After all, what better way to break stereotypes and learn to appreciate other cultures. This text however, while well-written, was arrogant and flawed in more ways than helpful. This is, of course, my opinion, but I'll try to provide some reasonable examples.
It begins in the introduction. The author unabashedly accuses self-help industries of being "for profit" that often "lead us so far from real answers that they become harmful, leading to indoctrination of concepts that will never be unwired from the brain." Yet, this author is walking the same path: is not his book for sale? Will he not profit from it? Are not his intentions to lead the reader down a path that will rewire their brain? Even if the intention is to do so towards happiness. To accuse others of the very thing that this author is himself doing is hypocritical. The arrogance stems from the accusations that other self-help individuals have it all wrong, that they don't know what they're talking about.
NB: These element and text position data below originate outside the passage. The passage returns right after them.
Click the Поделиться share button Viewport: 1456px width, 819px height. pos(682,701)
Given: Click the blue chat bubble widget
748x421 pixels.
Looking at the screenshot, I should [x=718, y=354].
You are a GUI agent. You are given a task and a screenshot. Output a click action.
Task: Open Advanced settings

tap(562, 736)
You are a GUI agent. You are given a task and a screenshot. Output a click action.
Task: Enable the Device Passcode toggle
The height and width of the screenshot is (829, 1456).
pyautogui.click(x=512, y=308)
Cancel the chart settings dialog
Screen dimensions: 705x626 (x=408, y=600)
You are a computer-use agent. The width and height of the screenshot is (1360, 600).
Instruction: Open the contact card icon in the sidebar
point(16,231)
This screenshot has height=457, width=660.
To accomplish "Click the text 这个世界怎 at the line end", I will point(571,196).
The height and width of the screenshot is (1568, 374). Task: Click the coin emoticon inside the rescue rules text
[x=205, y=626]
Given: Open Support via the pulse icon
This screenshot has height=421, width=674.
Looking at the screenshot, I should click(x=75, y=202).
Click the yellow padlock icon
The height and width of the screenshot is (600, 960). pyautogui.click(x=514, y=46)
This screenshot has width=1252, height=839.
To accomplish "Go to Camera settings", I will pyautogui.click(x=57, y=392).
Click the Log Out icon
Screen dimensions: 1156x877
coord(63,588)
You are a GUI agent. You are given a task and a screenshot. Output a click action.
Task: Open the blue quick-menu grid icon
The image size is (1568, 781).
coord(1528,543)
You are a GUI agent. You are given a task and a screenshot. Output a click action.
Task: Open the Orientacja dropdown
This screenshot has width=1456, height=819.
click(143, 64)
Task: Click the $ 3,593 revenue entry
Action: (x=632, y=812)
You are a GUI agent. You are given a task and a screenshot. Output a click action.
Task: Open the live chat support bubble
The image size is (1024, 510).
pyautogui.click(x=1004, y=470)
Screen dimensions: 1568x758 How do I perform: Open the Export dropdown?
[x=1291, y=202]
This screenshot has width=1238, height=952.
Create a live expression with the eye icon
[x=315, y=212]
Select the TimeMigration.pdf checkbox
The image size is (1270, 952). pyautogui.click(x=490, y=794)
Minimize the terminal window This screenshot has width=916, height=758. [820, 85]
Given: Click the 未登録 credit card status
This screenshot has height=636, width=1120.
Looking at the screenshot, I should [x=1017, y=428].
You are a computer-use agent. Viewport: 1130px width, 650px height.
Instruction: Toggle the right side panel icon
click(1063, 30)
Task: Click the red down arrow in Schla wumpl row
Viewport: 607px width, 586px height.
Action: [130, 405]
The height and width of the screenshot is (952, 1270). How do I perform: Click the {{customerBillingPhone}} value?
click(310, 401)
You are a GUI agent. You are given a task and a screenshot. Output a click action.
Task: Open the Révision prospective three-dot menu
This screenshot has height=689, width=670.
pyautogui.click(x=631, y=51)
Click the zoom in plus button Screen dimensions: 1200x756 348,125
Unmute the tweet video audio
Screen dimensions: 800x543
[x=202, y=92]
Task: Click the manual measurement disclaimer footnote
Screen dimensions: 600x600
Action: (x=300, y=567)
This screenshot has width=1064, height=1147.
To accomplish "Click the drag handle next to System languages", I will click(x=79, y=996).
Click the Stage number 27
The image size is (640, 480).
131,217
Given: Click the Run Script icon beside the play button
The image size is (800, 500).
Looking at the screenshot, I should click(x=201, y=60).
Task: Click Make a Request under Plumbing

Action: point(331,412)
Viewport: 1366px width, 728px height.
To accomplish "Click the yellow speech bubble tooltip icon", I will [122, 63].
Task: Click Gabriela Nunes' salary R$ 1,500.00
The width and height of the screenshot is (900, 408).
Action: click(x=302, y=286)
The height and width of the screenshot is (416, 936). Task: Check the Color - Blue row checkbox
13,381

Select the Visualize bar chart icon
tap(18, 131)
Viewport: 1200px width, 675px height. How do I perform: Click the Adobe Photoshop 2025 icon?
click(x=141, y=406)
When he begins speaking on the Four Nobel Truths, I find myself interested, and then, again, comes the arrogance, the certainty that he is correct and all others are incorrect. He states that Buddha never states "Life is suffering" and that the interpretation of the Buddha's words is not only flawed but completely false. I can't quote the text by Buddha in it's entirety here because it's lengthy, but you'll find it on page 10 of the eBook. I re-read it several times and while the Buddha did not specifically state "Life is suffering" it is quite easy to infer from ALL the types of human suffering mentioned that life is indeed suffering. Thus if someone were to interpret it as meaning this, they would not be incorrect. Did the Buddha say, "ALL life is suffering?" No. But there are many instances in which life is suffering, and there are likely as many instances in which we have joy. After all, we are emotional beings--we live, we love, we laugh, we cry, we get angry, we die. To deny any of these isn't a natural state. To balance them is something we should seek to accomplish. To not allow them to control us is something we should strive for.
The reason for the three stars instead of a lower rating is because the author does make some good observations that don't reek of arrogance and there are lessons we can all learn from. For example:
The Buddha said: "People cleave to their worldly possessions and selfish passions so blindly as to sacrifice their own lives for them. They are like a child who tries to eat a little honey smeared on the edge of a knife. The amount is by no means sufficient to appease his appetite, but he runs the risk of wounding his tongue."